Soldier Boys, by G. F. McCauley, General Store Publishing, 317 pages, $22.95 This well-researched novel is set in the Second World War, about a group of young men from Northern Ontario who volunteer for military service overseas with the Algonquin Regiment. The six friends call themselves “the Little League of Nations” because of their various national origins -- Ireland, Lebanon, Italy, Russia, a Cree Indian, and a French-Canadian. Author McCauley says he based much of this story on the wartime letters of an uncle who joined up as a youngster. He explains, “Like most of the men who made it home, my uncle never spoke about his war experience, but the letters he wrote to his family and the newspaper clippings the family collected were enough to get me going on the primary and secondary source material.”
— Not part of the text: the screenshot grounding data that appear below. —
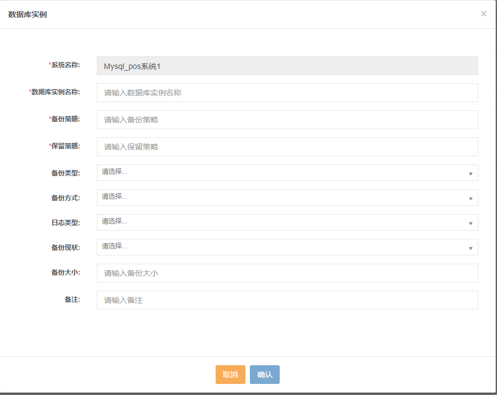497x395 pixels.
Task: Click the 数据库实例名称 label text
Action: coord(55,92)
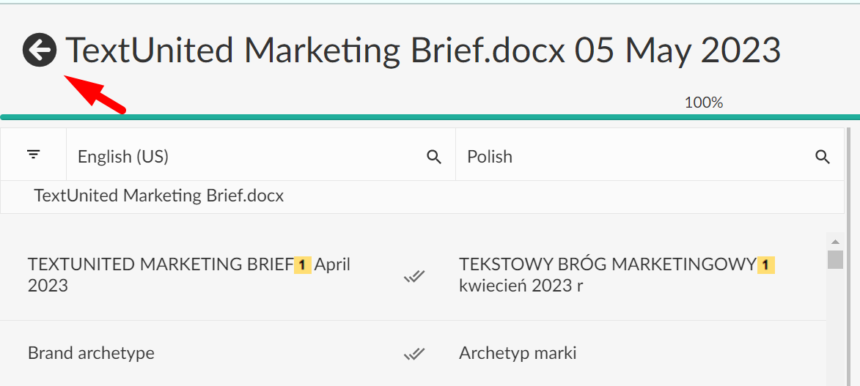
Task: Click the vertical scrollbar thumb
Action: 835,259
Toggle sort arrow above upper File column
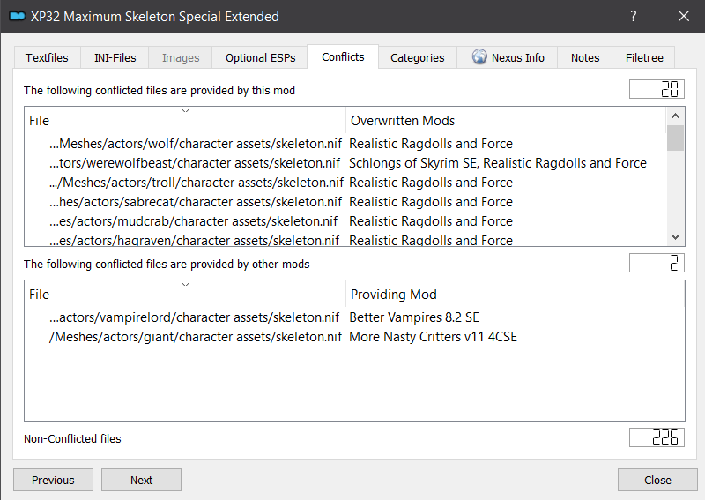Screen dimensions: 705x500 pos(185,110)
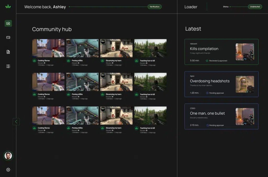Screen dimensions: 268x177
Task: Click the first Teaching how to kill title
Action: pyautogui.click(x=147, y=61)
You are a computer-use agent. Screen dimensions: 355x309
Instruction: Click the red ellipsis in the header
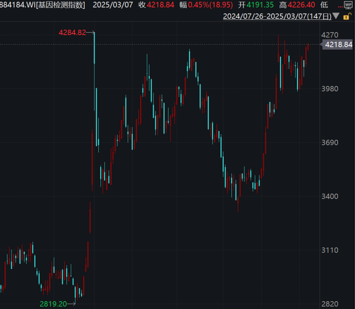tap(340, 5)
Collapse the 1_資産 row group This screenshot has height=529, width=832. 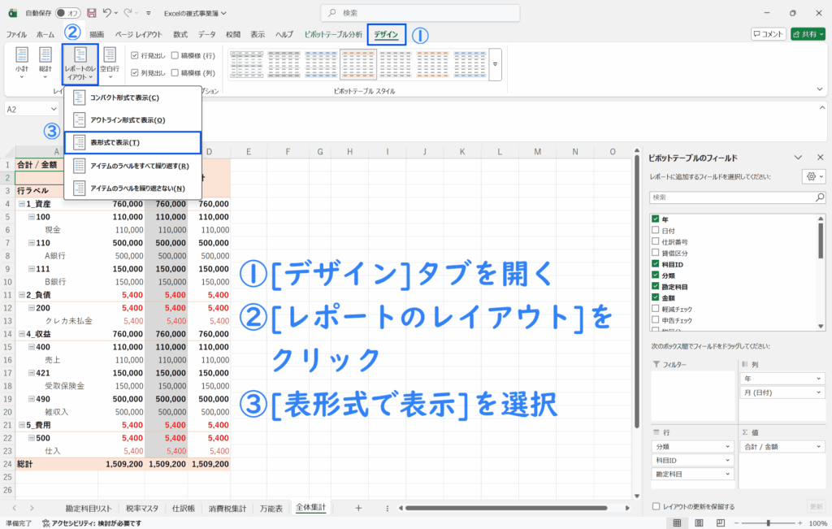(21, 204)
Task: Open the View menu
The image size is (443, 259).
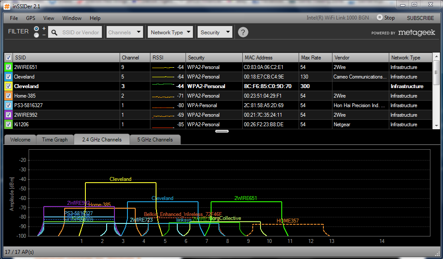Action: click(x=49, y=18)
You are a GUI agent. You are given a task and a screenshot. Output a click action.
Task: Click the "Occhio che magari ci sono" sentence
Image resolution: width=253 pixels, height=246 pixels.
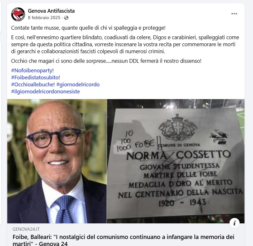click(x=106, y=61)
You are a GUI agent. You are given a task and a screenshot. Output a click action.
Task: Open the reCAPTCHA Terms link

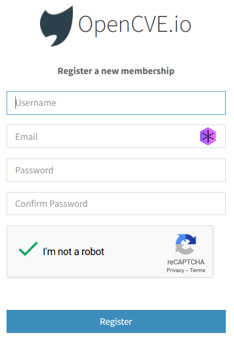[197, 270]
McCauley handles language well, as befits an ex-Member of Parliament as he is, and tells the story from the viewpoint of the diary of Barney Berman, a Jewish youngster. He voices a running commentary of the training in Canada, long months of waiting in England, sexual encounters, savage battles in Northwest Europe, and brutal ill-treatment in a German prisoner-of-war camp His accounts of army life and combat are for the most part accurate, save a few minor technical errors. The author also has done his homework in gathering contemporary details about life in 1944, often alluding the objects, sports, and entertainers of the era. The author takes the reader well into the spirit of the era, and the story rattles along well, though it is a bit disconcerting when the 1944 character interjects information about a movie that was actually produced 20-odd years later. All in all, Soldier Boys can be read at two levels – as a fictional novel and a factual summary of experiences of Canadian soldiers 50 years ago.
-- Sidney Allinson.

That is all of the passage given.